§ **AIM A**
Transcribe, without any change, everything in the loneliness thread from "Maybe I'm also" down to "have no idea.".
§ **AIM B**
From the loneliness thread, list every username whose post header carries a date in 2015.

──────── SOURCE EXTRACT

Maybe I'm also hoping people will feel sorry for me and want to be my friend? lol I don't know anymore. I don't understand anything anymore. 

All I know is that I'm tired of being so isolated from everything and everyone. I'm tired of being lonely. Soul crushing loneliness is so not fun. 

The thing I worry about though is do I even know how to relate to people anymore? Have I been isolated for so long that I'm just a total mess when it comes to being social? I have no idea.


----------



## Juan Jose (Dec 14, 2015)

I'm in the same situation and me is told that it's completely normal and that it the real life.


----------



## Anon227 (Sep 24, 2015)

Juan Jose said:


> I'm in the same situation and me is told that it's completely normal and that it the real life.


agreed, and this statement also implies that real life sucks, which is true for the vast majority unfortunately.


----------



## AquarianHorse (Nov 30, 2015)

I feel the same way. Ever feel like you wish you can just go to bed and not wake up? It sucks when you do wake up because it's like why did you even have to? 

I feel like nothing good I do gets noticed, I am a good person, I am human but nope, I am not allowed to make mistakes but hey if other people do it's perfectly fine but nope, not me. 

I feel cursed and like I am only alive for others to hurt others. Ever feel like that too? 

I want to be all of your friends


----------



## Shawn81 (Jul 9, 2014)

vela said:


> Okay, I think I seriously suck at this people thing. Just this year I've had three people in my life just up and disappear! Well two like completely disappeared without a word and another let me know she was leaving. Okay then...
> 
> Then my "best friend" like has barely spoken to me for the past few months. She says she's been too busy. But we're still best friends and she loves talking to me.
> 
> ...


Yes.

And I can relate to basically everything below that.


----------



## visualkeirockstar (Aug 5, 2012)

We're all lonely.


----------



## sosassy (Oct 29, 2014)

I'm lonely too and it's very embarrassing to admit it


----------



## Dark Jewel (Jul 18, 2014)

vela said:


> I am sooooooooo lonely!! Do you ever get so lonely that you feel like you're going to die just from loneliness?
> .


I feel like that all of the time.


----------



## XxCrystalXx (Jun 24, 2015)

Yes. I find it difficult to befriend people. I over-think and make things complicated because I am afraid of being criticized by others.


----------



## gumballhead (Jun 8, 2011)

────────────────
──────── MATERIAL PROVIDED

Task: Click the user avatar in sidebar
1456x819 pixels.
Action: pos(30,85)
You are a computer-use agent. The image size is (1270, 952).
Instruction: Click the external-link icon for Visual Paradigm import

────────────────

§ **FULL RESPONSE A**
Maybe I'm also hoping people will feel sorry for me and want to be my friend? lol I don't know anymore. I don't understand anything anymore. 

All I know is that I'm tired of being so isolated from everything and everyone. I'm tired of being lonely. Soul crushing loneliness is so not fun. 

The thing I worry about though is do I even know how to relate to people anymore? Have I been isolated for so long that I'm just a total mess when it comes to being social? I have no idea.

§ **FULL RESPONSE B**
Juan Jose, Anon227, AquarianHorse, XxCrystalXx